### MATERIAL FOR THE TASK:
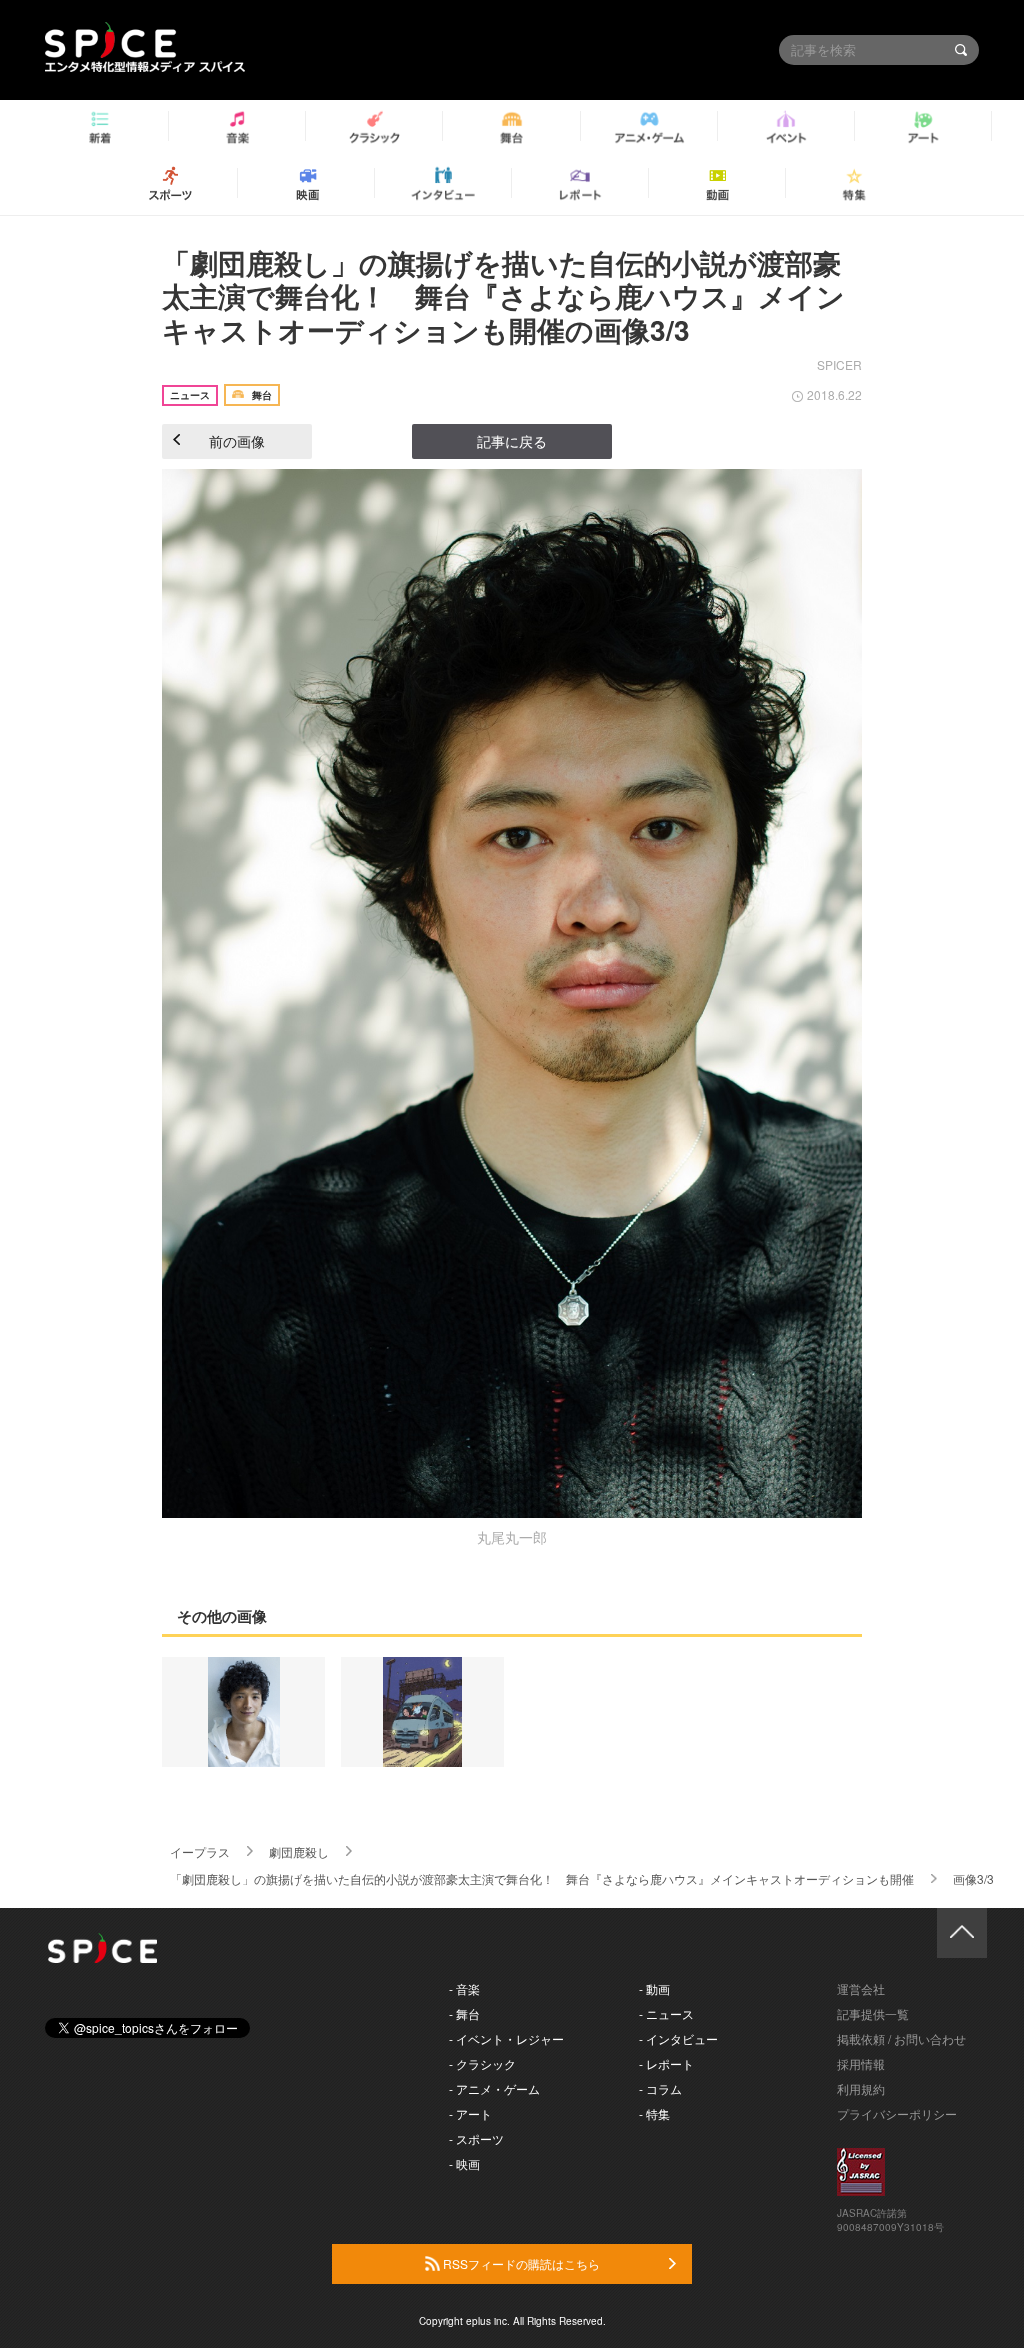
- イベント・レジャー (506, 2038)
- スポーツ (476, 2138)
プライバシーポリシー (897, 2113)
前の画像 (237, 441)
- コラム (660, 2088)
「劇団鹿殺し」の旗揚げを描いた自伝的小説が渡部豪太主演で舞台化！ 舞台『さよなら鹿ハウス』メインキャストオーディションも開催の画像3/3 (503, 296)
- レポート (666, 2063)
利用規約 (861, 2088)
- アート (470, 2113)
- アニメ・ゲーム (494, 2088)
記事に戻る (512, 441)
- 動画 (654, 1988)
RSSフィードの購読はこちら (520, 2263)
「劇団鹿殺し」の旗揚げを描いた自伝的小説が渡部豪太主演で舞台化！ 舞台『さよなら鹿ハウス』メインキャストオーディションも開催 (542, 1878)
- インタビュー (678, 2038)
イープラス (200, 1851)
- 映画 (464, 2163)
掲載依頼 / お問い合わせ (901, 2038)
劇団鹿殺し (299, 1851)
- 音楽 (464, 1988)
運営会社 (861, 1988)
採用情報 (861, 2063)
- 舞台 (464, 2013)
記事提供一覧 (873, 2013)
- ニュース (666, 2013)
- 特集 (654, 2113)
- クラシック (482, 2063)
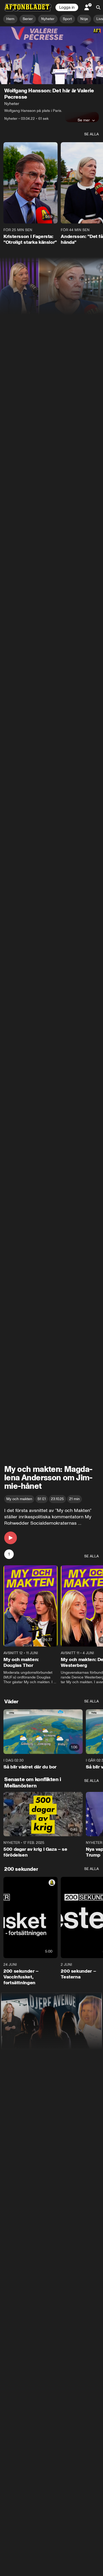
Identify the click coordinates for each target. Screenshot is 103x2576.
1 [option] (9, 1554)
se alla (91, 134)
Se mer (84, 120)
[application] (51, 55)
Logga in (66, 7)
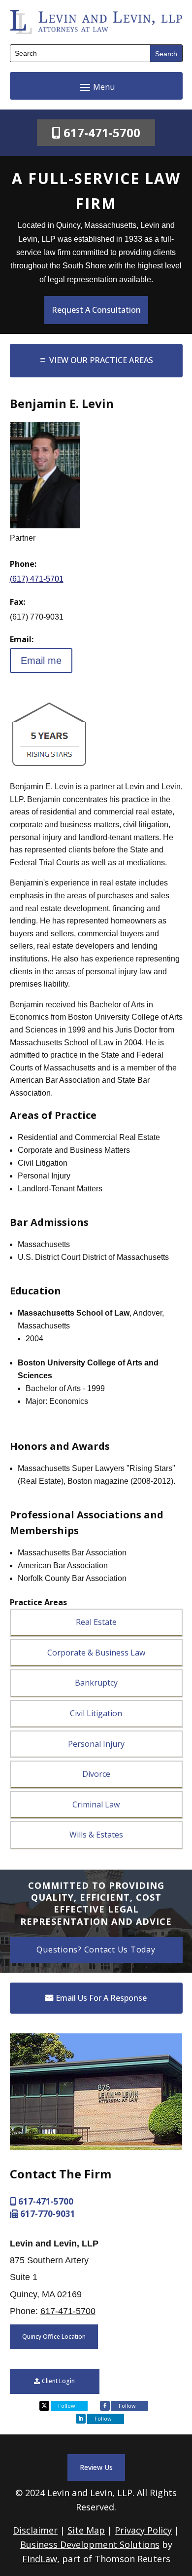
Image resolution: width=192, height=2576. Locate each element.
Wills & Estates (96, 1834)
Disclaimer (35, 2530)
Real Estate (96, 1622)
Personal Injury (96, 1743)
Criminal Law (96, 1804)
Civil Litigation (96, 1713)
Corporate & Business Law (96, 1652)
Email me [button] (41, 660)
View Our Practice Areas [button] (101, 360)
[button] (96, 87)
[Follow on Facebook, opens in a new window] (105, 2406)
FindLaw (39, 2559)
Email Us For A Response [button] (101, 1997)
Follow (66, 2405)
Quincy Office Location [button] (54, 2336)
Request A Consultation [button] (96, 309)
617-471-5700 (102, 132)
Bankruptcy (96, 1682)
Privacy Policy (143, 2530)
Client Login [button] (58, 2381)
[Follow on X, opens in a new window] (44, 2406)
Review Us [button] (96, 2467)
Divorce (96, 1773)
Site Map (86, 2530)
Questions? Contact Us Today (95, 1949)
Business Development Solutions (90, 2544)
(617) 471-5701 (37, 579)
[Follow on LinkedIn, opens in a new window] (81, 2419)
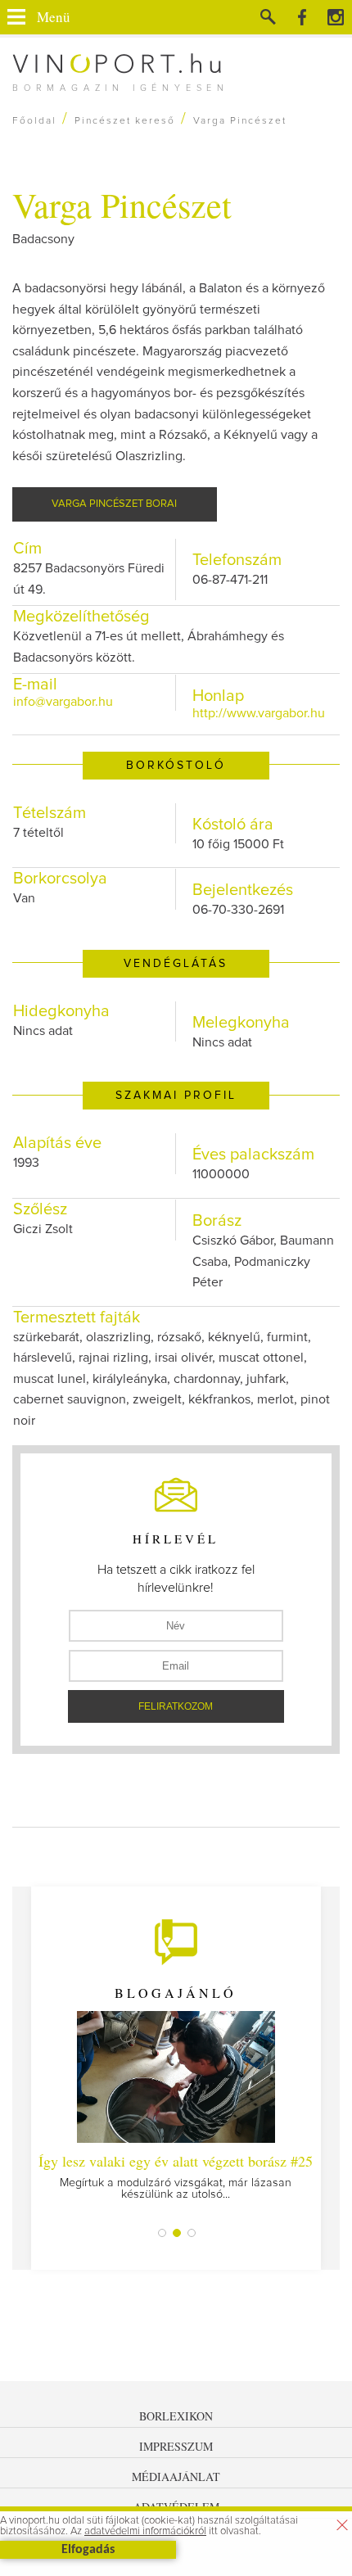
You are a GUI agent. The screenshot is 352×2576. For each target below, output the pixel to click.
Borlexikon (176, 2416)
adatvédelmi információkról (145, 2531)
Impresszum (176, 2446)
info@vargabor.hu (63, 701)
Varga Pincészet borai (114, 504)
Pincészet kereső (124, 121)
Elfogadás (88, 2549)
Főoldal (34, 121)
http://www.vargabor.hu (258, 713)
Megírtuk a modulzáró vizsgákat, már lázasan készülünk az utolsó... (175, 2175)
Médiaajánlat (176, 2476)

### PROBLEM DESCRIPTION:
Print every line of the listing exactly, please, and leave the images out.

### RESPONSE BOX:
- イベント・レジャー (506, 2038)
- スポーツ (476, 2138)
プライバシーポリシー (897, 2113)
前の画像 (237, 441)
- コラム (660, 2088)
「劇団鹿殺し」の旗揚げを描いた自伝的小説が渡部豪太主演で舞台化！ 舞台『さよなら鹿ハウス』メインキャストオーディションも開催の画像3/3 (503, 296)
- レポート (666, 2063)
利用規約 (861, 2088)
- アート (470, 2113)
- アニメ・ゲーム (494, 2088)
記事に戻る (512, 441)
- 動画 (654, 1988)
RSSフィードの購読はこちら (520, 2263)
「劇団鹿殺し」の旗揚げを描いた自伝的小説が渡部豪太主演で舞台化！ 舞台『さよなら鹿ハウス』メインキャストオーディションも開催 (542, 1878)
- インタビュー (678, 2038)
イープラス (200, 1851)
- 映画 (464, 2163)
掲載依頼 / お問い合わせ (901, 2038)
劇団鹿殺し (299, 1851)
- 音楽 (464, 1988)
運営会社 (861, 1988)
採用情報 (861, 2063)
- 舞台 (464, 2013)
記事提供一覧 (873, 2013)
- ニュース (666, 2013)
- 特集 (654, 2113)
- クラシック (482, 2063)
Identify the click coordinates for each target. Screenshot is 103x2576.
1 [option] (9, 1554)
se alla (91, 134)
Se mer (84, 120)
[application] (51, 55)
Logga in (66, 7)
Image resolution: width=192, height=2576. Locate each element.
Wills & Estates (96, 1834)
Disclaimer (35, 2530)
Real Estate (96, 1622)
Personal Injury (96, 1743)
Criminal Law (96, 1804)
Civil Litigation (96, 1713)
Corporate & Business Law (96, 1652)
Email me [button] (41, 660)
View Our Practice Areas [button] (101, 360)
[button] (96, 87)
[Follow on Facebook, opens in a new window] (105, 2406)
FindLaw (39, 2559)
Email Us For A Response [button] (101, 1997)
Follow (66, 2405)
Quincy Office Location [button] (54, 2336)
Request A Consultation [button] (96, 309)
617-471-5700 (102, 132)
Bankruptcy (96, 1682)
Privacy Policy (143, 2530)
Client Login [button] (58, 2381)
[Follow on X, opens in a new window] (44, 2406)
Review Us [button] (96, 2467)
Divorce (96, 1773)
Site Map (86, 2530)
Questions? Contact Us Today (95, 1949)
Business Development Solutions (90, 2544)
(617) 471-5701 (37, 579)
[Follow on LinkedIn, opens in a new window] (81, 2419)
You are a GUI agent. The screenshot is 352×2576. For each target below, output the pixel to click.
Borlexikon (176, 2416)
adatvédelmi információkról (145, 2531)
Impresszum (176, 2446)
info@vargabor.hu (63, 701)
Varga Pincészet borai (114, 504)
Pincészet kereső (124, 121)
Elfogadás (88, 2549)
Főoldal (34, 121)
http://www.vargabor.hu (258, 713)
Megírtuk a modulzáró vizsgákat, már lázasan készülünk az utolsó... (175, 2175)
Médiaajánlat (176, 2476)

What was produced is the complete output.